SUPPLIED ENTRIES:
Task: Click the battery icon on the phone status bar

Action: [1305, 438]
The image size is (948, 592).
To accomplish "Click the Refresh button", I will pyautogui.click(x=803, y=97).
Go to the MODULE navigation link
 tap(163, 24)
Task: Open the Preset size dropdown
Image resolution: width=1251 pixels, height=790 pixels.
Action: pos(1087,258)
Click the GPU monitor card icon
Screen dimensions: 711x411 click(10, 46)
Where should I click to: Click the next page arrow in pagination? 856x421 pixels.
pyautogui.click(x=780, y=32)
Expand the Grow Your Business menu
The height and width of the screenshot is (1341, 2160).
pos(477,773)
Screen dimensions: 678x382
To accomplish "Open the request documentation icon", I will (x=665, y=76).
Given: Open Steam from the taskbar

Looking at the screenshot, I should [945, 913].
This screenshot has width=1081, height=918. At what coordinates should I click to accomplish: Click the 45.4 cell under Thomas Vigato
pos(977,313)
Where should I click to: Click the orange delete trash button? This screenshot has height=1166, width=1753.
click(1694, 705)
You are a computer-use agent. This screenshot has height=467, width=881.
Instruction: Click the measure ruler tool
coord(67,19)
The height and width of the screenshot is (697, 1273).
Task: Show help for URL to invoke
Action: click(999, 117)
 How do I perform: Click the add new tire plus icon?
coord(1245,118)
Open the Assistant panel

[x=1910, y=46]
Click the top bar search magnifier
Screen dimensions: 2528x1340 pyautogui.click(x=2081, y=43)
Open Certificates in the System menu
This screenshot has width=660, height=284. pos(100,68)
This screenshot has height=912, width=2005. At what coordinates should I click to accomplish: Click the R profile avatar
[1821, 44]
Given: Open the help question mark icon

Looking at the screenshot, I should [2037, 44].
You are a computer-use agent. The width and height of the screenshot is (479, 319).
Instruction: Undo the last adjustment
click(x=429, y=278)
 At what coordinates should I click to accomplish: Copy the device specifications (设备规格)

WHAT YOU ARE ASKED TO DO:
What the answer needs is every line from the data above with "will" in it.

ANSWER BOX:
To accomplish "Click the Refresh button", I will pyautogui.click(x=803, y=97).
To accomplish "Open the request documentation icon", I will (x=665, y=76).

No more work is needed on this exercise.